#### Exercise instructions:
The records that follow must be repeated exactly as they stand.

#### Pixel coordinate grounding data:

"""

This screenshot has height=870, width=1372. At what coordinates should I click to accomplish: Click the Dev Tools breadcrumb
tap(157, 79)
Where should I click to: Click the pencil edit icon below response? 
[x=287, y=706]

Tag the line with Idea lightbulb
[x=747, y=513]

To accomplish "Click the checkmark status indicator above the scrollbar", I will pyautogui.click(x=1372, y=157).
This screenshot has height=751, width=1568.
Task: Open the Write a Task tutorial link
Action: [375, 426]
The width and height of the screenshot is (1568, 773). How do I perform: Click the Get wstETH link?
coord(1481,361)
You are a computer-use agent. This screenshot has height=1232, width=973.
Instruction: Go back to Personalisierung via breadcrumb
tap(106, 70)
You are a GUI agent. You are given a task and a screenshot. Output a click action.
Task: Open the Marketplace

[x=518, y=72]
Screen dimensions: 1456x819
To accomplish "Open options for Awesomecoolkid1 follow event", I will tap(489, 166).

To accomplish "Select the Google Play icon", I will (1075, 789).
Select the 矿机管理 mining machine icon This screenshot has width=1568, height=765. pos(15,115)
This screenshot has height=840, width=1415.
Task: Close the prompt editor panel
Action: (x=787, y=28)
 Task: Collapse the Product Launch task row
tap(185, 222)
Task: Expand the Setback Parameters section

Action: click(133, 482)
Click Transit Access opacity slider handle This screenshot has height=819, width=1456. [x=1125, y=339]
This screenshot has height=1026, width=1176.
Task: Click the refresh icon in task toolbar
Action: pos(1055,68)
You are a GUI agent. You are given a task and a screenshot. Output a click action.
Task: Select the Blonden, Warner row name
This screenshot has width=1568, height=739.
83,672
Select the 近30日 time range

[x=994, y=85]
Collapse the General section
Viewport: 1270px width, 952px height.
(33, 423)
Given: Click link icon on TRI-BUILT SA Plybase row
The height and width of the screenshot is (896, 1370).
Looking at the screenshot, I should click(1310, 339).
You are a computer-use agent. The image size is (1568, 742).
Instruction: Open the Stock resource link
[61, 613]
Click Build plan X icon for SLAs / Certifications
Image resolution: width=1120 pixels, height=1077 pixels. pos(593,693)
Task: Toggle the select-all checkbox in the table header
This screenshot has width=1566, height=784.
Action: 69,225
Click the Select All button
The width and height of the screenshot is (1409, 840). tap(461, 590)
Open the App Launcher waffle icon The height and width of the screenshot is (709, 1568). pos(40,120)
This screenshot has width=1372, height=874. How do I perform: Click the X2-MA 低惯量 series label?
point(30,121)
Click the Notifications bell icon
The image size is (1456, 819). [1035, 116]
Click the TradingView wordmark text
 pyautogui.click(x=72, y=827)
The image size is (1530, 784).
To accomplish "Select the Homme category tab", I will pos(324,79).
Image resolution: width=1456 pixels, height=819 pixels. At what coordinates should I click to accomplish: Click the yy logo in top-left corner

"""

#### Exercise result:
This screenshot has height=870, width=1372. At what coordinates should I click to accomplish: Click the Dev Tools breadcrumb
tap(157, 79)
Where should I click to: Click the pencil edit icon below response? 
[x=287, y=706]

Tag the line with Idea lightbulb
[x=747, y=513]

To accomplish "Click the checkmark status indicator above the scrollbar", I will pyautogui.click(x=1372, y=157).
This screenshot has height=751, width=1568.
Task: Open the Write a Task tutorial link
Action: [375, 426]
The width and height of the screenshot is (1568, 773). How do I perform: Click the Get wstETH link?
coord(1481,361)
You are a computer-use agent. This screenshot has height=1232, width=973.
Instruction: Go back to Personalisierung via breadcrumb
tap(106, 70)
You are a GUI agent. You are given a task and a screenshot. Output a click action.
Task: Open the Marketplace

[x=518, y=72]
Screen dimensions: 1456x819
To accomplish "Open options for Awesomecoolkid1 follow event", I will tap(489, 166).

To accomplish "Select the Google Play icon", I will (1075, 789).
Select the 矿机管理 mining machine icon This screenshot has width=1568, height=765. pos(15,115)
This screenshot has height=840, width=1415.
Task: Close the prompt editor panel
Action: (x=787, y=28)
 Task: Collapse the Product Launch task row
tap(185, 222)
Task: Expand the Setback Parameters section

Action: click(133, 482)
Click Transit Access opacity slider handle This screenshot has height=819, width=1456. [x=1125, y=339]
This screenshot has height=1026, width=1176.
Task: Click the refresh icon in task toolbar
Action: pos(1055,68)
You are a GUI agent. You are given a task and a screenshot. Output a click action.
Task: Select the Blonden, Warner row name
This screenshot has width=1568, height=739.
83,672
Select the 近30日 time range

[x=994, y=85]
Collapse the General section
Viewport: 1270px width, 952px height.
(33, 423)
Given: Click link icon on TRI-BUILT SA Plybase row
The height and width of the screenshot is (896, 1370).
Looking at the screenshot, I should click(1310, 339).
You are a computer-use agent. The image size is (1568, 742).
Instruction: Open the Stock resource link
[61, 613]
Click Build plan X icon for SLAs / Certifications
Image resolution: width=1120 pixels, height=1077 pixels. pos(593,693)
Task: Toggle the select-all checkbox in the table header
This screenshot has width=1566, height=784.
Action: 69,225
Click the Select All button
The width and height of the screenshot is (1409, 840). tap(461, 590)
Open the App Launcher waffle icon The height and width of the screenshot is (709, 1568). pos(40,120)
This screenshot has width=1372, height=874. How do I perform: Click the X2-MA 低惯量 series label?
point(30,121)
Click the Notifications bell icon
The image size is (1456, 819). [1035, 116]
Click the TradingView wordmark text
 pyautogui.click(x=72, y=827)
The image size is (1530, 784).
To accomplish "Select the Homme category tab", I will pos(324,79).
Image resolution: width=1456 pixels, height=819 pixels. At what coordinates should I click to accomplish: Click the yy logo in top-left corner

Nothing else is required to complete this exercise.